The most chilling danger, by far, is a winter heating-oil shortage (TIME, Oct. 8, 1973). Last week the White House ordered the first mandatory allocations of fuel that the U.S. has imposed since World War II. The Administration announced a wholesale rationing program for propane gas that will give first priority to rural residents and farmers, who use the fuel to dry crops. It also promised to have details of a similar program for heating oil worked out within two weeks. In general, the aim will be to make sure that refineries continue to sell heating oil to all wholesalers, rather than cut any off.
Administration officials were quick to emphasize that these steps by no means end the danger of a shortage; they will do nothing to increase the supply of scarce fuels. Interior Secretary Rogers C.B. Morton said the Administration will be satisfied if it can merely "spread the discomfort out and spread it out so thinly that it is not going to have any kind of drastic effect on the economy or the lifestyle" of the public. Whether that goal can be accomplished, Morton added, is "dependent on Old Man Winter and where he strikes, how long he strikes and what the temperatures are."
Even if the winter is mild, there will be no shortage of other supply bottlenecks for consumers to gripe about. Motorists continue to encounter spotty shortages of gasoline, aggravated by continuing protest shutdowns by gas-station owners. The dealers, who are being charged more for wholesale gasoline by major oil companies, demand that the Cost of Living Council permit them to post bigger increases at the pump than the 1-c--to 2.5-c--per-gal. boosts they have been allowed so far.
Long Wait. In New York, the National Association of Purchasing Management polled its members and found that products ranging from aluminum, copper and zinc to paper (both shipping boxes and office stationery), cotton, chemicals and corn syrup were available only after long waits for delivery. The McDonough Power Equipment Co., which makes lawnmowers and garden equipment, fears that the new plant it will open next spring will not be able to operate at capacity because it will not be able to get enough steel. In San Francisco, Levi Strauss & Co. is having to ration blue jeans to stores because of a scarcity of denim. In Los Angeles, American Chemical Corp. is having trouble getting enough raw materials to make plastic steering wheels, garden hoses and bottles. Capitol Records is trying to eke out supplies of vinyl by recycling old pressings.
Some of the shortages stem from short-lived causes. Early this year, for example, Mississippi floods drowned some cotton fields. But most of the trouble points to basic imbalances in the economy. Demand has now pushed production in U.S. major industries to an average 94% of capacity, a pace that is almost bound to create bottlenecks and long waits for deliveries. A number of industries, notably paper, steel and oil, have been unable to build as much capacity as they now need; their executives often grumble that environmentalists are to blame.

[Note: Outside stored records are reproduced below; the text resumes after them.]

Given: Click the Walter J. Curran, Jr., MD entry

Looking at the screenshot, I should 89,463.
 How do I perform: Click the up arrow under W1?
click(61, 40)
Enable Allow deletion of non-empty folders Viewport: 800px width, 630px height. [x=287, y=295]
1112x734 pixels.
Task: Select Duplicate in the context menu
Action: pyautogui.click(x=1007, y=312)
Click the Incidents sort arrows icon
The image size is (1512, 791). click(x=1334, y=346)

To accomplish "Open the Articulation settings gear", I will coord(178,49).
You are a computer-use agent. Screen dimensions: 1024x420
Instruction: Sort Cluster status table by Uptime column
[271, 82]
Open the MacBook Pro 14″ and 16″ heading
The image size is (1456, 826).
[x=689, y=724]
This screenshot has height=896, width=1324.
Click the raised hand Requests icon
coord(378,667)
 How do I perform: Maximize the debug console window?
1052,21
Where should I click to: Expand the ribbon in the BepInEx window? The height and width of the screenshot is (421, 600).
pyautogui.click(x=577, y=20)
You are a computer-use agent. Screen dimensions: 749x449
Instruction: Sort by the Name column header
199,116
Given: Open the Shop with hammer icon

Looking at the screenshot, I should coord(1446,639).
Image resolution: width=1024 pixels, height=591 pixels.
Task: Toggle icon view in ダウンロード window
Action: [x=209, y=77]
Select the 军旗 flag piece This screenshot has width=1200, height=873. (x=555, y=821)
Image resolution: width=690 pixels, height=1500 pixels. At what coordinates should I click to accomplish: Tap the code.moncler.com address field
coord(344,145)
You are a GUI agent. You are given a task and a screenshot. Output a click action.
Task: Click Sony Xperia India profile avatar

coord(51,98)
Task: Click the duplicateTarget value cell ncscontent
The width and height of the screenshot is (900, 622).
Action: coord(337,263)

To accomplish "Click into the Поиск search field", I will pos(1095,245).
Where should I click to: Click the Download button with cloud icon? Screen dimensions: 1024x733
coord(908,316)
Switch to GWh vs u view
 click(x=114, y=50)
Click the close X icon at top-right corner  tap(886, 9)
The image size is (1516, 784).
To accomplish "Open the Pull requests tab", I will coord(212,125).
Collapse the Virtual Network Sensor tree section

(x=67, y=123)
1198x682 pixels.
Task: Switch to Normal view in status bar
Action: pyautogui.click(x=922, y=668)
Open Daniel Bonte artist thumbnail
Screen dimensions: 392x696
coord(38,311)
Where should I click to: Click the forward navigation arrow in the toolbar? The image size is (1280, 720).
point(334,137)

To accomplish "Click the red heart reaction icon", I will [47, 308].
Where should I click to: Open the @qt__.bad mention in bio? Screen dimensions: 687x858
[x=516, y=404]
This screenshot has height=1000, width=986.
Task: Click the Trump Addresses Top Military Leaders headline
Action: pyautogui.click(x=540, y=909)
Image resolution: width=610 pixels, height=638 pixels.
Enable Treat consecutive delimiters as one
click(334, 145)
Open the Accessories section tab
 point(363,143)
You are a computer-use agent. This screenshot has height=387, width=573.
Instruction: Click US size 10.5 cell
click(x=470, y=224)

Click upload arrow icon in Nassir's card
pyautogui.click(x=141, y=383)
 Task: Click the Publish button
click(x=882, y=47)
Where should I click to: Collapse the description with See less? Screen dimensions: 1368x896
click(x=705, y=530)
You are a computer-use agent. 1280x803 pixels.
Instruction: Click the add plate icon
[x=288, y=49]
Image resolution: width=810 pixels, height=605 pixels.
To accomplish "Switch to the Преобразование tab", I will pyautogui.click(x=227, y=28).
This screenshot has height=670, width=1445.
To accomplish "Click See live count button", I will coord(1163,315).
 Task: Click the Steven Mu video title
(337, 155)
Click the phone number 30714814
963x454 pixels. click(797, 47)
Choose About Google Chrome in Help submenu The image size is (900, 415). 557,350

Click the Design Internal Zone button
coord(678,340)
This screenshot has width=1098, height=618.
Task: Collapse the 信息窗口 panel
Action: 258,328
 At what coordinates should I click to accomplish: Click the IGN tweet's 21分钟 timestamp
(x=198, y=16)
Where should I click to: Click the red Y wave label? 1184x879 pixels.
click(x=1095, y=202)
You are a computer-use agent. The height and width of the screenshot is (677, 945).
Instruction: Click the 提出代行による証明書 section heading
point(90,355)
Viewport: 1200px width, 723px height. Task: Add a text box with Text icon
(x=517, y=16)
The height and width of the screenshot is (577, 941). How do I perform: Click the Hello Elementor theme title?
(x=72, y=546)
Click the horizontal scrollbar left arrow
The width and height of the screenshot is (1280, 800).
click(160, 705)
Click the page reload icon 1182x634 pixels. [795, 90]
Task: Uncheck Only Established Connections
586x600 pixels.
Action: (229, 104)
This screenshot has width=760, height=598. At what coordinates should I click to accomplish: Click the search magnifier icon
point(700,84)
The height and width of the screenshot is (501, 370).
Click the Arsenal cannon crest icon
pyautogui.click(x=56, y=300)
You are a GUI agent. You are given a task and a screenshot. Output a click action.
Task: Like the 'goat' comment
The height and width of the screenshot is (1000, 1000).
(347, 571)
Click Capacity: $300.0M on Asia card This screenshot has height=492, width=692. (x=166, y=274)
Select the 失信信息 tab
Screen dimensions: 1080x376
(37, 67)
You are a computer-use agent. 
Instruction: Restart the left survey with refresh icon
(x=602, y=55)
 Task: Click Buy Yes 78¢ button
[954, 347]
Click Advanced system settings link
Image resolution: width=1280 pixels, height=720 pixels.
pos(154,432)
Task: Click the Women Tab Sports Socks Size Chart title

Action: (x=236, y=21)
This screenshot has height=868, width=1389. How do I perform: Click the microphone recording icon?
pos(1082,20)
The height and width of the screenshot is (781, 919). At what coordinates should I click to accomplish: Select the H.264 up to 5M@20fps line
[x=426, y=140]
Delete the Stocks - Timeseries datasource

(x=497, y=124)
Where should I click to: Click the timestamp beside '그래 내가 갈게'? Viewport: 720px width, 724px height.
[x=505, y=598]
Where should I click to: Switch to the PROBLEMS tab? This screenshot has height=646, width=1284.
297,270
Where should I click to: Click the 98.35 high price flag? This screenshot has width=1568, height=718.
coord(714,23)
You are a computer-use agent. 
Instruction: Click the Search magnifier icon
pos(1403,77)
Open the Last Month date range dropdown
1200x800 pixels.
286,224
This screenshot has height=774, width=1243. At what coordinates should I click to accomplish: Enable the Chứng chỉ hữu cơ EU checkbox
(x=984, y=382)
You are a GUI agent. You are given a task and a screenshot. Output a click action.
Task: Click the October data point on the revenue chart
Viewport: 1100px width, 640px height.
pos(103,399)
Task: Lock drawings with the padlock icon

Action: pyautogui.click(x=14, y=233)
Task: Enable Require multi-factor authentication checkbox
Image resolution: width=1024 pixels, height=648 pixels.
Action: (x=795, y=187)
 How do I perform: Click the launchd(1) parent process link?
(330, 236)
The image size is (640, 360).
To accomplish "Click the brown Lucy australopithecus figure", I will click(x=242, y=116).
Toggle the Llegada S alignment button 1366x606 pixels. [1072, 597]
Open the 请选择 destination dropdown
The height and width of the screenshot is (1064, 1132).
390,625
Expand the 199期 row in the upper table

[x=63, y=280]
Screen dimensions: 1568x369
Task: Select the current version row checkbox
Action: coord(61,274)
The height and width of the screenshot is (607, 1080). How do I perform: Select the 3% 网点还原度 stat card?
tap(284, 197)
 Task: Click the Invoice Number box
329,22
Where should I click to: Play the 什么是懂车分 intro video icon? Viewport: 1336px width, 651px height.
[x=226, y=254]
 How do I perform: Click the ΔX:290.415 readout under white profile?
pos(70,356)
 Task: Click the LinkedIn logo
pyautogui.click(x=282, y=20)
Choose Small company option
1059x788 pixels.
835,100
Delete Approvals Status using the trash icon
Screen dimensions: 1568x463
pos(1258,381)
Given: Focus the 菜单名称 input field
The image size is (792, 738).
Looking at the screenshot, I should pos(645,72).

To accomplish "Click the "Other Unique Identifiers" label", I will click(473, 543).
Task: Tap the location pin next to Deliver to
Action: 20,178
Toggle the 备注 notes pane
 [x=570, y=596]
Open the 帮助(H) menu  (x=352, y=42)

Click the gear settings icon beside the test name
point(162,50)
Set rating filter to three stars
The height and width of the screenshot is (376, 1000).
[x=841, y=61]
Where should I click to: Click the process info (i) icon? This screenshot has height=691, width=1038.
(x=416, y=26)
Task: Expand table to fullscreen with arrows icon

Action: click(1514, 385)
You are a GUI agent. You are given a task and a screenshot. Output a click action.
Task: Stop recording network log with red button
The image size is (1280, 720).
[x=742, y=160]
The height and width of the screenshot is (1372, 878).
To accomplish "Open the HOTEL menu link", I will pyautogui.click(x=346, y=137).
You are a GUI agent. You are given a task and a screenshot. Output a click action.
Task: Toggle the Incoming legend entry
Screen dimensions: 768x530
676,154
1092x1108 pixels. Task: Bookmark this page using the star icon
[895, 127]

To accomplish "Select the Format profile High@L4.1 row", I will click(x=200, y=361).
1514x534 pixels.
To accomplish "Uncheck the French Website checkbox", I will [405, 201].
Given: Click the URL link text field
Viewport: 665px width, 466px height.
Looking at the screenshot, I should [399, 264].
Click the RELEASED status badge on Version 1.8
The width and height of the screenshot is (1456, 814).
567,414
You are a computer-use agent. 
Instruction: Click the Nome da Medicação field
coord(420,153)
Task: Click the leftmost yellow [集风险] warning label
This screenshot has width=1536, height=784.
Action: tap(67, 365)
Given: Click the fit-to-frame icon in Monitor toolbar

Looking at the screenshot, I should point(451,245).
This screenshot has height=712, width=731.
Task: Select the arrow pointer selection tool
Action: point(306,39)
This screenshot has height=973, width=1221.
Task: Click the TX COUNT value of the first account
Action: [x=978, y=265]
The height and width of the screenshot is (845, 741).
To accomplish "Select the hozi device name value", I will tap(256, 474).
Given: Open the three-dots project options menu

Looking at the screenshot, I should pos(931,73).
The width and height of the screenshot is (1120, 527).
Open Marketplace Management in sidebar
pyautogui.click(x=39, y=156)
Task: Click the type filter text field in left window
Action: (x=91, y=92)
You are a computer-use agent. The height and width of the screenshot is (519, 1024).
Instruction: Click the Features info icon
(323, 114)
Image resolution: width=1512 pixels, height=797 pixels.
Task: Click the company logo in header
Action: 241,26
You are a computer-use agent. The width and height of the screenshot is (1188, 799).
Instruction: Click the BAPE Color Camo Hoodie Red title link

Many economists and businessmen stress a third reason for shortages: price controls. Critics charge that by preventing companies from raising prices of finished products as high as the market will bear, the controls have also made it impossible for American industrialists to pay the high prices that such materials as copper, cotton, wool, lumber and chemicals now command on world markets. Inevitably, the goods are being carried off by foreign buyers, especially the Japanese. ("The Japanese have bought up every pound of wool in the world!" a New York buyer hyperbolically exclaims.) Says Alan Greenspan, a member of TIME's Board of Economists: "We have prices being suppressed by the control program under the world level. We would have no shortage at all if prices were allowed to rise."
Even such liberal economists as Arthur Okun of The Brookings Institution concede that controls could be lifted on the products that are most scarce. But that is not the only answer. The increasing dependence of the U.S. on foreign raw materials indicates that the nation has been living beyond its means. In the energy field, in particular, the country badly needs a conservation program to prevent waste. As Government spokesmen have pointed out, if every thermostat in the U.S. were set three degrees lower this winter, the nation could save at least 300,000 bbl. of fuel a day. If motorists would slow down from 70 to 60 m.p.h., their cars would consume 11% less gasoline; a car driven at 50 m.p.h. will burn 23% less. After decades of congratulating itself on its abundance, the U.S. could use a dose of old-fashioned New England frugality.